Cichopek zachwyca w czerni. Taką stylizację aż chciałoby się powtórzyć
Czasy, kiedy nazywano ją "Pyzą" odeszły w niepamięć. Dziś chyba mało kto powiedziałby tak o niej. Katarzyna Cichopek długo walczyła o to, by zerwać z wizerunkiem grzecznej dziewczynki z serialu. Dzisiaj częściej mówi się o niej "sexy mama" i punktuje jej udane stylizacje. Jak było tym razem?
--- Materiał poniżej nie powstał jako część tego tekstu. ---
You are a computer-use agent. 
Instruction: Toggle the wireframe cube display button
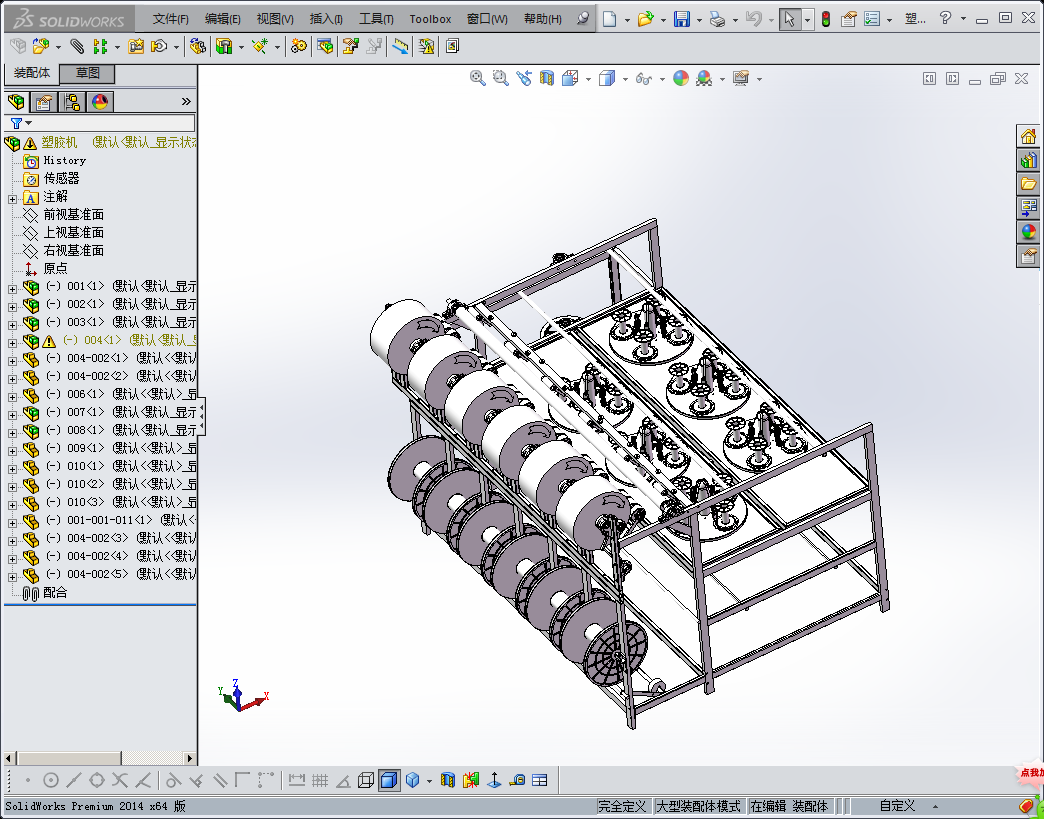pos(366,780)
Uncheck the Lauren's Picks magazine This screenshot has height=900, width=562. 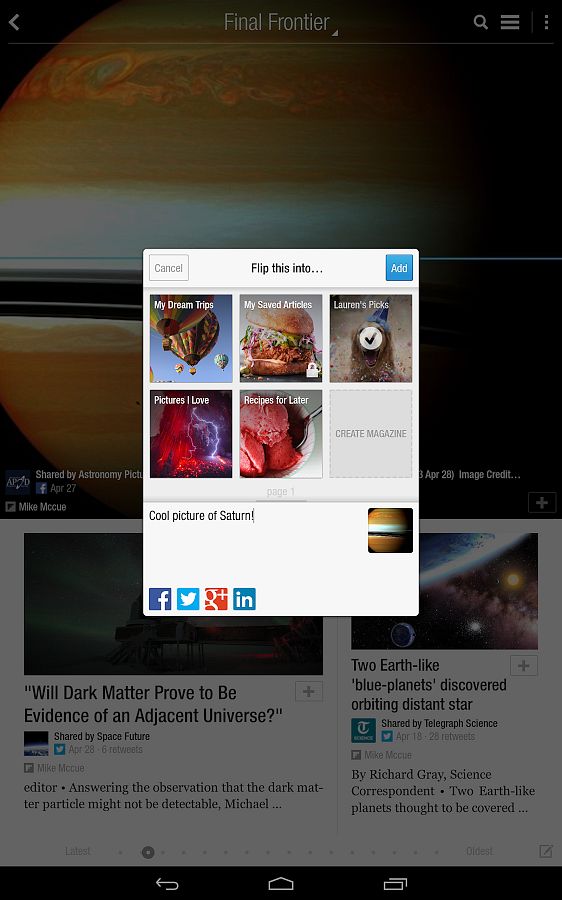pos(371,338)
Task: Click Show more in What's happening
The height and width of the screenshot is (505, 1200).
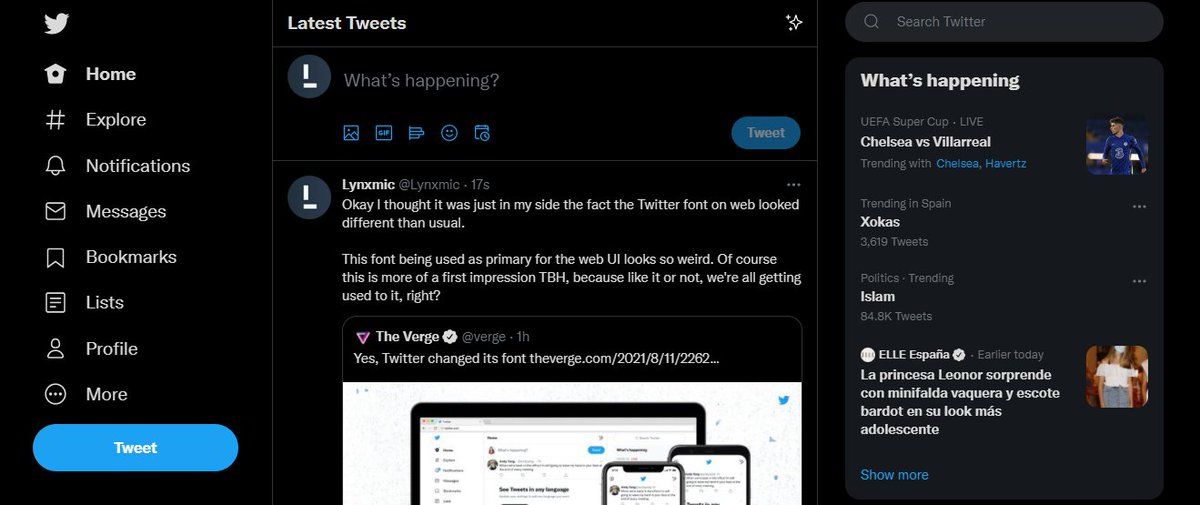Action: tap(894, 475)
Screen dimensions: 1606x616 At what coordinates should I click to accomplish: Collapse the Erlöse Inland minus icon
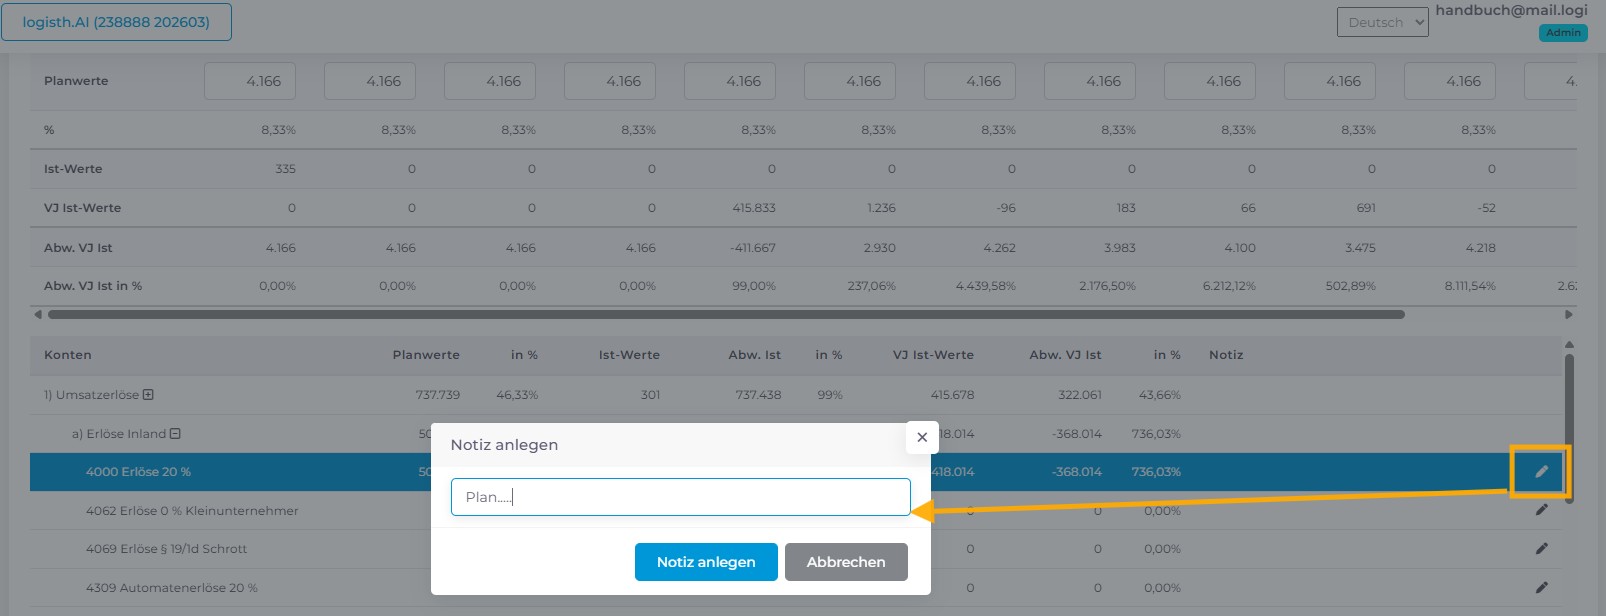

W tłumie przystojnych mężczyzn
Dwudziestu przystojnych mężczyzn walczących o tytuł Mistera, czerwony dywan i gwiazdy, które próbowały zwrócić na siebie uwagę fotoreporterów. W pierwszy weekend września odbył się finał konkursu Mister Polski 2017. Wśród zebranych gwiazd wyróżniała się szczególnie Katarzyna Cichopek. I to nie bez powodu.
Z klasą
Chociaż znaleźliby się ci, którzy zarzuciliby aktorce nudę – trzeba przyznać, to była dość bezpieczna stylizacja, w której nie mogłaby źle wypaść. Nieco klasyczny, choć zdobiony seksownymi prześwitami krój sukienki nie tylko przyciągał wzrok, ale z całą pewnością nie sprawiał aktorce problemów. Bo jak wiemy – ze stylizacją łatwo przesadzić. W tym przypadku Cichopek wypadła elegancko, czyli tak, jak na galę przystało.
Skromne dodatki
Całość dopełniały proste dodatki: cekinowa, czarna kopertówka i kompletnie przysłonięte, srebrne szpilki. Zaczesane do tyłu włosy, czerwona szminka i gotowe.
Bez wpadek
Kasia Cichopek długo walczyła, aby widzowie przestali utożsamiać ją z poczciwą Kingą z "M jak miłość" i uparcie kreowała wizerunek świadomej swojej urody i walorów kobiety. Ostatnio coraz częściej jest chwalona za właściwe wybory modowe i unikanie stylistycznych pomyłek.
Modowa ignorantka
Aktorka lubi bawić się modą i często pokazuje, że ma do niej dystans. - Jestem dosyć dużym ignorantem, jeśli chodzi o modę. Ubrania nigdy nie stanowiły dla mnie wielkiej wartości. Poszukiwanie nowych trendów nie spędza mi snu z powiek – mówiła jeszcze kilka lat temu w rozmowie z "Faktem".